Law The entire letter is concerned with ethical teaching; there is no mention of the central gospel truths of Christ’s death and resurrection. James presupposes the gospel and presents the ethical side of Christianity as a perfect law. He seems to be reassuring his Jewish-Christian readers that for them there is still law. The law (ethical teaching of Christianity) is a perfect law (1:25) because it was perfected by Jesus Christ. It is also a law of freedom—that is, a law that applies to those who have freedom, not from law, but from sin and self through the “word of truth.” Thus “law” is a Palestinian-Christian Jew’s way of describing the ethical teaching of the Christian faith, the standard of conduct for the believer in Jesus Christ. This tendency to describe Christian ethical teaching as law is found in 2:8–13, a passage that arises out of a rebuke against the favoritism that James’s readers were showing toward the rich. This favoritism was being condoned by an appeal to the law of love to one’s neighbor. So James writes, “It is good when you truly obey our Lord’s royal command”.
Faith and Works Faith plays an important role in the theology of James. The basic element of piety is belief in God—not merely belief in his existence but belief in his character as being good and benevolent in his dealings with mankind (1:6). Faith includes belief in the power of God and in his ability to perform miraculous acts; it is closely associated with prayer (5:15–16; cf. 1:6). James has a dynamic concept of faith and clearly goes beyond Judaism when he speaks of faith directed toward the Lord Jesus Christ (2:1). The best-known passage in which faith is mentioned is James 2:14–26, where it is contrasted with works. From a close study of this passage, it can be determined that James is not contradicting Paul. For both James and Paul, faith is directed toward the Lord Jesus Christ; such faith will always produce good works. The faith of which James speaks is not faith in the Hebraic sense of trust in God that results in moral action. This is not recognized as true faith by James and Paul would agree with him.

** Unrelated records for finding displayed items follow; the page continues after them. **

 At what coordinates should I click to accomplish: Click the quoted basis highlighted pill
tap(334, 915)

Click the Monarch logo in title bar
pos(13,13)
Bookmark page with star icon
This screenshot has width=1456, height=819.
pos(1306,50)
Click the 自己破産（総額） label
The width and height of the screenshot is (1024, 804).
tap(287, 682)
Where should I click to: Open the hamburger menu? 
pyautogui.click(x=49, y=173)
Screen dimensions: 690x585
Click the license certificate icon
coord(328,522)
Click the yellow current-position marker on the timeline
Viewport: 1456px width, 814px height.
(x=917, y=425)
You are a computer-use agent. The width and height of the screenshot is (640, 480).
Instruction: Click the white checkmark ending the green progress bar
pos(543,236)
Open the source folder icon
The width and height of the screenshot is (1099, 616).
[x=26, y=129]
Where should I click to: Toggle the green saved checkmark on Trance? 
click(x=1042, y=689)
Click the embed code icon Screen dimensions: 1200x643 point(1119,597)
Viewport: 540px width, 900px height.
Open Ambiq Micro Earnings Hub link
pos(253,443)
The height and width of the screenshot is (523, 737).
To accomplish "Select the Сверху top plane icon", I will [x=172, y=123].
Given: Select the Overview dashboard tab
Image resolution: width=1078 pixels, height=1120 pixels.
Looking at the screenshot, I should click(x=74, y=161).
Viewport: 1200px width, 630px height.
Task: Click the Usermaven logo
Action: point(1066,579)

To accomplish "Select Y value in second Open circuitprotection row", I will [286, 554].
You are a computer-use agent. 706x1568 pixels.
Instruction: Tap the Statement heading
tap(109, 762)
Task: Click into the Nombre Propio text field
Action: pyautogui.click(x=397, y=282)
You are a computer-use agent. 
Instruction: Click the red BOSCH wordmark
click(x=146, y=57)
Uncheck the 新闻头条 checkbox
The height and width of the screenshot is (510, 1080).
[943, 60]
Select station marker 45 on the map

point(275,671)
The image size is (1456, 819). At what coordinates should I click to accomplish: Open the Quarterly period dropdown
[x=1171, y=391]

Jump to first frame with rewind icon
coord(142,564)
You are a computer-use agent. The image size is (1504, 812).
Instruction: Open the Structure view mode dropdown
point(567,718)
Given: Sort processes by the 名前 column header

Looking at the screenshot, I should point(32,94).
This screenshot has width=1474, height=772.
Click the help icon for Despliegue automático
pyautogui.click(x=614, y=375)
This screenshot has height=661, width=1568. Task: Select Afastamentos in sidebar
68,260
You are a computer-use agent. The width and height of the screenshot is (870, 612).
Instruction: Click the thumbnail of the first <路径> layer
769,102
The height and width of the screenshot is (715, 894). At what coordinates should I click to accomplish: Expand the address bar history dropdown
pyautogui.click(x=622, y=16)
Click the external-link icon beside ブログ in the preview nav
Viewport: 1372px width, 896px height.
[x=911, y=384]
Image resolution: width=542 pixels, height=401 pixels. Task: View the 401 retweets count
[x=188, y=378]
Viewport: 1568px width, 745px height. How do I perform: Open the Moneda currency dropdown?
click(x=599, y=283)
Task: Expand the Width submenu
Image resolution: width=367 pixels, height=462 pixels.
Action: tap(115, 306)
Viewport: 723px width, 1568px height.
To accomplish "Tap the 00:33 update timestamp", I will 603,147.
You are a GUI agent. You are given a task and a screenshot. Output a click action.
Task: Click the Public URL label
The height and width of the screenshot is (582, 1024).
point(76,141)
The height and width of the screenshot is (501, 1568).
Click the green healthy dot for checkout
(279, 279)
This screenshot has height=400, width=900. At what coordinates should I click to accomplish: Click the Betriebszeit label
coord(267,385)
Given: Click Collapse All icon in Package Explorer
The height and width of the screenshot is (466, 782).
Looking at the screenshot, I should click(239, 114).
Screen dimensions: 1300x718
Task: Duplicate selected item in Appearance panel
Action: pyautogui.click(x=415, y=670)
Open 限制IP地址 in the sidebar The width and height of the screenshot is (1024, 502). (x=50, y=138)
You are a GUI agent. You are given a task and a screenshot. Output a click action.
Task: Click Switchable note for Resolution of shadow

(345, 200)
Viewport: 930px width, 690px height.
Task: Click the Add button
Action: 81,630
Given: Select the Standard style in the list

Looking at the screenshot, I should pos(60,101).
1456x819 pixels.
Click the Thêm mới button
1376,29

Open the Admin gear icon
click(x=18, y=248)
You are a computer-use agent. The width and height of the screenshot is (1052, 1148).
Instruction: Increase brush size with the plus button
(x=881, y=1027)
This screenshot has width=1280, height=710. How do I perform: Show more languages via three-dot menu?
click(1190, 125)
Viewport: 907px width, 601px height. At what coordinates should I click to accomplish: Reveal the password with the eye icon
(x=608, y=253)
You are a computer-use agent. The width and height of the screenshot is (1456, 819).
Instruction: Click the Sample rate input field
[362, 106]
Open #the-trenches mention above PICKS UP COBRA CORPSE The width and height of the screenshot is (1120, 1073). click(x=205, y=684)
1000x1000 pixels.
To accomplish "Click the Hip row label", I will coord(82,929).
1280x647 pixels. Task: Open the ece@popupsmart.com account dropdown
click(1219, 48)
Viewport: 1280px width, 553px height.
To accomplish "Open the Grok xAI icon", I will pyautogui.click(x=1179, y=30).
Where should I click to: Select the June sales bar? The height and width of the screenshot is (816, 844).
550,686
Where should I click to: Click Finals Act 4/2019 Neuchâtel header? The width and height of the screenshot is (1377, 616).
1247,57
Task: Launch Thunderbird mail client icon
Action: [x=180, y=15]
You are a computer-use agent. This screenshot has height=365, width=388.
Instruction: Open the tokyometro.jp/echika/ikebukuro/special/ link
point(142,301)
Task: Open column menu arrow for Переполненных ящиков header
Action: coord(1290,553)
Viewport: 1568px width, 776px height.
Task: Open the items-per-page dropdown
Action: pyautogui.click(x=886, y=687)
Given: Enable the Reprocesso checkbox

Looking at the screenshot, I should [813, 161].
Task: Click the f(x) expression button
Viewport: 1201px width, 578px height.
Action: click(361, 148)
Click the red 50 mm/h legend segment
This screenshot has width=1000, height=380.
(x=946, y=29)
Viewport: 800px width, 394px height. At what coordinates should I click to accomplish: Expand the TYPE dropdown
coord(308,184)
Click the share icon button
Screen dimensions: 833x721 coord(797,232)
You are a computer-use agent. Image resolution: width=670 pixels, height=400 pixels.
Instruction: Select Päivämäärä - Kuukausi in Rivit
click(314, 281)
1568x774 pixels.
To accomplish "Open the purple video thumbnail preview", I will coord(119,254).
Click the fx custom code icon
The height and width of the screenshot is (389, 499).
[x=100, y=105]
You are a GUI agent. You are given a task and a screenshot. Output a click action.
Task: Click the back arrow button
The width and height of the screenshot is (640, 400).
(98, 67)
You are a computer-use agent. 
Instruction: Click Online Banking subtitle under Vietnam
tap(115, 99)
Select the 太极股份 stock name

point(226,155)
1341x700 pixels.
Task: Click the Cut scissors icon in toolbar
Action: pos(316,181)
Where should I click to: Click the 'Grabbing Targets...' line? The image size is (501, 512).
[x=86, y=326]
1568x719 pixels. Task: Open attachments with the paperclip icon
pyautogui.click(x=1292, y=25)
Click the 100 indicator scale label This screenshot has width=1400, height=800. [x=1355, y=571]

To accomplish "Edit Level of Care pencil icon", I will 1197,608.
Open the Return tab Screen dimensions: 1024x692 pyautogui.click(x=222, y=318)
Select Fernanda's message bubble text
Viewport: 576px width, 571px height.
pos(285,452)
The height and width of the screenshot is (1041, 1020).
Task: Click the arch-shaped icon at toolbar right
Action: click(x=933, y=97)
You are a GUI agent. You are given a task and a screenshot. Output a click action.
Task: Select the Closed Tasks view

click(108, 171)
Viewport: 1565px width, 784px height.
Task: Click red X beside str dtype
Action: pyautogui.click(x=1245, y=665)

Wisdom James’s concept of wisdom also reveals the Jewish background of the letter. Wisdom is primarily practical, not philosophical. It is not to be identified with reasoning power or the ability to apprehend intellectual problems; it has nothing to do with the questions how or why. It is to be sought by earnest prayer and is a gift from God (1:5). Both of these ideas find their roots in the Wisdom Literature of the Jews. The wise man demonstrates his wisdom by his good life (3:13), whereas the wisdom that produces jealousy and selfishness is not God’s kind of wisdom (vv 15–16).